*TASK:* Copy each line below that includes "Enter".

═══ DATA EXTRACTS

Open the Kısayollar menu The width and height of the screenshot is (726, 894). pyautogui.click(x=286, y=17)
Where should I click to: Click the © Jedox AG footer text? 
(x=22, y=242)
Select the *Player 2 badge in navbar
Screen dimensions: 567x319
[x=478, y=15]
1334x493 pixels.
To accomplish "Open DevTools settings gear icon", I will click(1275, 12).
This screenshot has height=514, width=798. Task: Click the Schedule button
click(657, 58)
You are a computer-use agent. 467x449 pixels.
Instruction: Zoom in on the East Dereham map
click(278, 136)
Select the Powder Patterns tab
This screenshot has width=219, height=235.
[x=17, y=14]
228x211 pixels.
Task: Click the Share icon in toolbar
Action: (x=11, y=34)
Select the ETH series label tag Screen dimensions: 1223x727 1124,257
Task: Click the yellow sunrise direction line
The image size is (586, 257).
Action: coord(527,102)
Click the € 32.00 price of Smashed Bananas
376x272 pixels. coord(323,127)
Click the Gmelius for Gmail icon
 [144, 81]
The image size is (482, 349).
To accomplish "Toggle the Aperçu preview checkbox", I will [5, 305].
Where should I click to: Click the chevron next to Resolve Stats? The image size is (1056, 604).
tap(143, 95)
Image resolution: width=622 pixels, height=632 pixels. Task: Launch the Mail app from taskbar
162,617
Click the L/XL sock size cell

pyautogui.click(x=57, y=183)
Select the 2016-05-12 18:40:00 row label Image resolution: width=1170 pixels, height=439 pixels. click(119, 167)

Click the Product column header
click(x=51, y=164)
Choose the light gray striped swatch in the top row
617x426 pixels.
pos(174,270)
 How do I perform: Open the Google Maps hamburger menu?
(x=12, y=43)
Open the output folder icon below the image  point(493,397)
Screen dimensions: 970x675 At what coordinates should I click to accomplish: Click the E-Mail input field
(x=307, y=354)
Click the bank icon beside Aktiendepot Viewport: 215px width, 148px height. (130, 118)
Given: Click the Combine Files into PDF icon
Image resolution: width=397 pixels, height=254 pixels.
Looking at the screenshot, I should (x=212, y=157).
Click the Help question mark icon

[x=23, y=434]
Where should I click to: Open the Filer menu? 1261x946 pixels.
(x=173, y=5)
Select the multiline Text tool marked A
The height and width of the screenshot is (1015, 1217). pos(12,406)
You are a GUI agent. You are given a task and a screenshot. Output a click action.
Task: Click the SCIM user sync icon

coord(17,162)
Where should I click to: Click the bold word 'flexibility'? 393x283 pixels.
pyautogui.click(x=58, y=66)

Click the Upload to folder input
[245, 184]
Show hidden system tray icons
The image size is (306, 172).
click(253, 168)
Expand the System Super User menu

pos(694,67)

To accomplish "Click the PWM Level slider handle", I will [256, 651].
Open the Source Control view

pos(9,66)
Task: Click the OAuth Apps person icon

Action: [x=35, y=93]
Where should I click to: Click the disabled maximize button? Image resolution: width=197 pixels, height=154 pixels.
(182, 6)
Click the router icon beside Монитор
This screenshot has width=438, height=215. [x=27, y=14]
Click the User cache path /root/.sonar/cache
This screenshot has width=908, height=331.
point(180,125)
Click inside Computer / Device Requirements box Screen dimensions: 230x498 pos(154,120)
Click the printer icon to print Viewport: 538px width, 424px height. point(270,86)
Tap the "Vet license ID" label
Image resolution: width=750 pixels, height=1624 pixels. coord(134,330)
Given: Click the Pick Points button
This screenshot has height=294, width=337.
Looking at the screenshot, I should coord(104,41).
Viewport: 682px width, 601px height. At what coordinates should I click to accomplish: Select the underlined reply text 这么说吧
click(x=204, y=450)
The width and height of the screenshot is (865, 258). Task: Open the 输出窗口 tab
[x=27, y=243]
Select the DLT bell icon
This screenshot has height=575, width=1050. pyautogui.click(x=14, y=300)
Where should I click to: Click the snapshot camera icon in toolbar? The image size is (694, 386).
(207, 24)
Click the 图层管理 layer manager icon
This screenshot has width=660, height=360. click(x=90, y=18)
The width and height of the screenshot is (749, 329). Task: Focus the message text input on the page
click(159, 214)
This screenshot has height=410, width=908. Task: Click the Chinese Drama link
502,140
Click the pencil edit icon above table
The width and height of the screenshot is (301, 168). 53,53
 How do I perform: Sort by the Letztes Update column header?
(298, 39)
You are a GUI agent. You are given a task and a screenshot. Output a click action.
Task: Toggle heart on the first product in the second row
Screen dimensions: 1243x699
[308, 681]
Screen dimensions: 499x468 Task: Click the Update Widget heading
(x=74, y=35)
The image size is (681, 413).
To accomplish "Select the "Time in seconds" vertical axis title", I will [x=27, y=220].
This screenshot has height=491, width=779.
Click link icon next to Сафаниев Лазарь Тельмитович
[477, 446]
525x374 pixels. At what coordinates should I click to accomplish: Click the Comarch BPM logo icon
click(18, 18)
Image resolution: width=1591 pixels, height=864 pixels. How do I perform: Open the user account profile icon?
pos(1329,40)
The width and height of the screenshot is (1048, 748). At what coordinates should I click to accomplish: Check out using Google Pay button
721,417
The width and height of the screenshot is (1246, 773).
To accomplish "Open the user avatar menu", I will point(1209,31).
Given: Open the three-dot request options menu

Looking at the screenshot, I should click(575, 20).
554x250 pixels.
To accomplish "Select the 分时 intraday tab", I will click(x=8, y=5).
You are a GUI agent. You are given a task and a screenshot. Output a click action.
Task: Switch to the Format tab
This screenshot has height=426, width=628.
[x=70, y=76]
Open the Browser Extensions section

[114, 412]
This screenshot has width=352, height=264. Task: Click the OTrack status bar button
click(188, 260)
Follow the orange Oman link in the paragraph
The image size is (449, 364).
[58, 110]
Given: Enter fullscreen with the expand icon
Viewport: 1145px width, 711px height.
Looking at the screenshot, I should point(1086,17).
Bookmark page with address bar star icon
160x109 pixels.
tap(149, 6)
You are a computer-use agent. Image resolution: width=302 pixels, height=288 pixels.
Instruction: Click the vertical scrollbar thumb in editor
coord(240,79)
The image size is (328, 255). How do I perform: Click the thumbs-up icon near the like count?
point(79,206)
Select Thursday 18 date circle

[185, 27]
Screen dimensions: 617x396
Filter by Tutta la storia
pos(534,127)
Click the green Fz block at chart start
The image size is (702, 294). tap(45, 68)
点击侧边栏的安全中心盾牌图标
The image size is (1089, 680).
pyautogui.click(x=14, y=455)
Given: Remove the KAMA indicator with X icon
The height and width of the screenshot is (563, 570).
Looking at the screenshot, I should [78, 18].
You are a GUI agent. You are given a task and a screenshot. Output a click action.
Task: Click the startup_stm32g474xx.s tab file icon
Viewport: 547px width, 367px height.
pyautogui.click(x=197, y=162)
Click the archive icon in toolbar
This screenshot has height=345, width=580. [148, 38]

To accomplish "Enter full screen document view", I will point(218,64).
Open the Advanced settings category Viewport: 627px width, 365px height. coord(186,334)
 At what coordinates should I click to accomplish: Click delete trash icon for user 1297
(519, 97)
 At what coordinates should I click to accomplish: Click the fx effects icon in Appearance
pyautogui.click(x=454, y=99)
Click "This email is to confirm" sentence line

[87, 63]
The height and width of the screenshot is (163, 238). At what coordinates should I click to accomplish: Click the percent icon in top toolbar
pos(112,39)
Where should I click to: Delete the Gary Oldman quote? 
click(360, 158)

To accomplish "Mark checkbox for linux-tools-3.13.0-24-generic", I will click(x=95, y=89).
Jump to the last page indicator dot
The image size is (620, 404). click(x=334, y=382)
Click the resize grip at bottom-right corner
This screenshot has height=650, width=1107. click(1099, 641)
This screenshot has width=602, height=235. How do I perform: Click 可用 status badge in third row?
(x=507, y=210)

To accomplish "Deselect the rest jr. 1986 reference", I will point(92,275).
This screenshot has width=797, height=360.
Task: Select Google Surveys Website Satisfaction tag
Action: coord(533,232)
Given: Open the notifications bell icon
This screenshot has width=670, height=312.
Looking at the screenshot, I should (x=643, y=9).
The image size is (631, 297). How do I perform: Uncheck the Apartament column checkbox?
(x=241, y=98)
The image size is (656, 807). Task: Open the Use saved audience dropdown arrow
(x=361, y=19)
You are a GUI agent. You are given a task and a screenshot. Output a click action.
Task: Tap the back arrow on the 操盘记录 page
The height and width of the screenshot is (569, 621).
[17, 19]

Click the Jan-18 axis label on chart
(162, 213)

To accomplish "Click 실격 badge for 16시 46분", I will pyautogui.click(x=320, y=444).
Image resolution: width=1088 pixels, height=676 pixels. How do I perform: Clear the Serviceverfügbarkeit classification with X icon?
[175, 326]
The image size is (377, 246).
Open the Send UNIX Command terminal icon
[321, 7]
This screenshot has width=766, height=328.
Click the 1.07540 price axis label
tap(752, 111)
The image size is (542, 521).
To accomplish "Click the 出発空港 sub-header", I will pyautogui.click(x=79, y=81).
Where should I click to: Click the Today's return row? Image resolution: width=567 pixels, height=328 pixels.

══════

*ANSWER AREA:*
Given: Enter fullscreen with the expand icon
To accomplish "Enter full screen document view", I will point(218,64).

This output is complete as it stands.